- REQUIRED ACTION:
Transcribe all the entries word for word, but omit the images.

- DATA SHOWN:
________________

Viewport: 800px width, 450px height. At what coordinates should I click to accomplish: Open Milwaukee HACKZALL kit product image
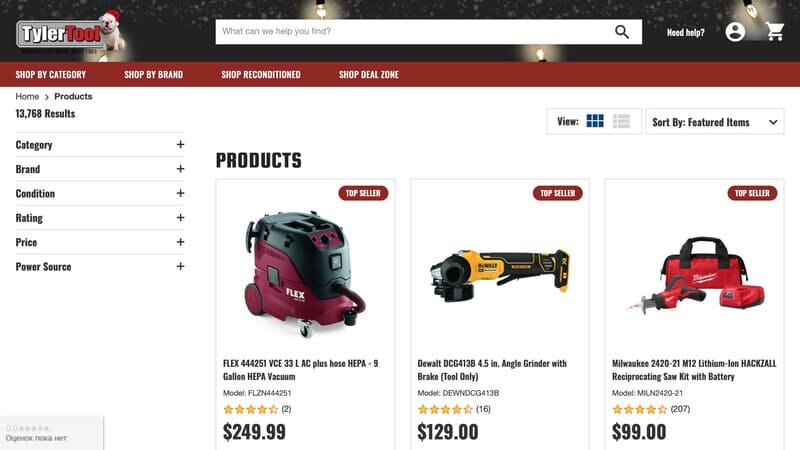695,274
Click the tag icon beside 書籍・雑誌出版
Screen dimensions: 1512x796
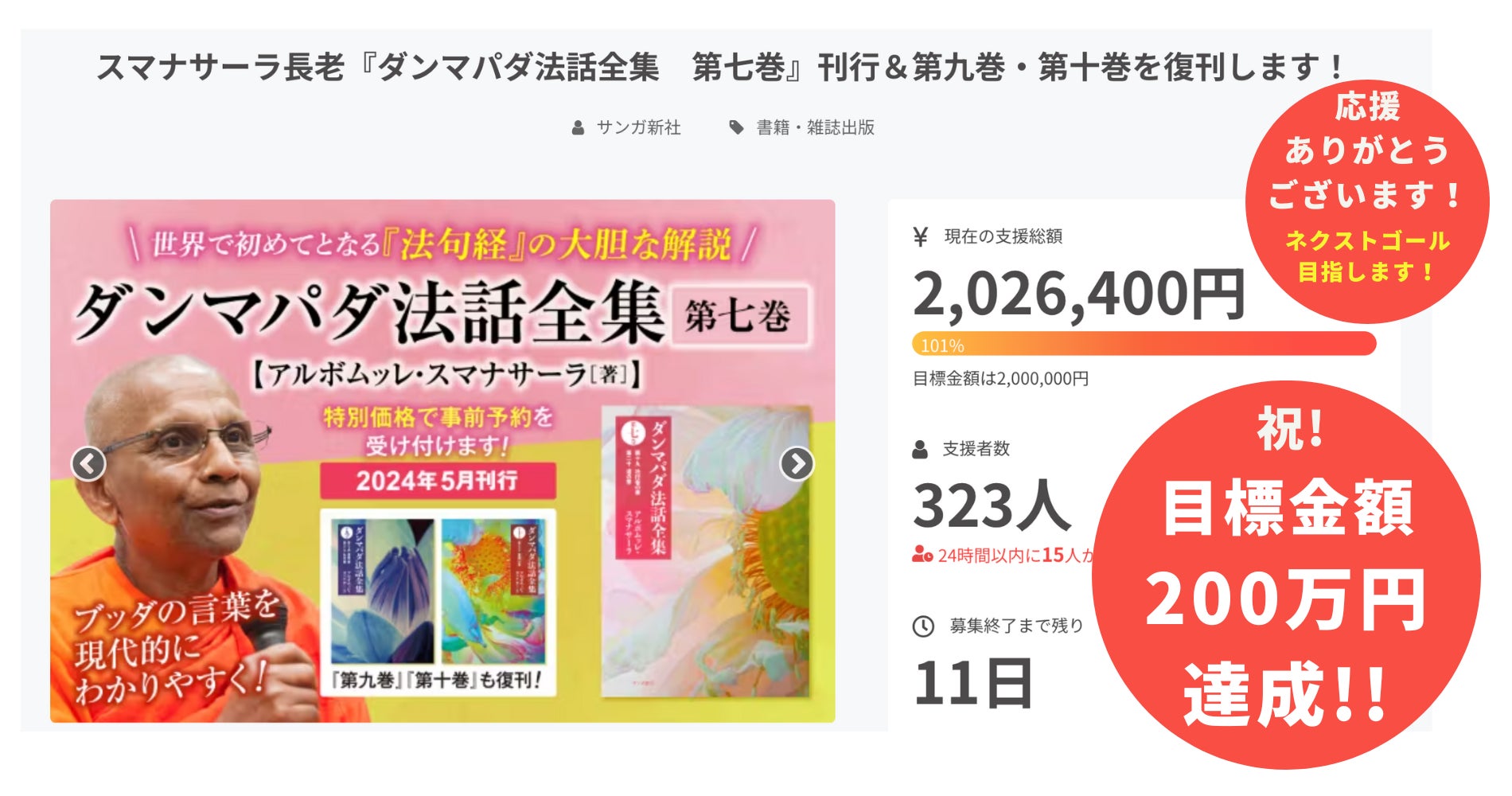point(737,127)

________________

- WRITTEN REPLY:
Viewport: 800px width, 450px height. At what coordinates should I click to accomplish: Open Milwaukee HACKZALL kit product image
695,274
Click the tag icon beside 書籍・雑誌出版
Screen dimensions: 1512x796
point(737,127)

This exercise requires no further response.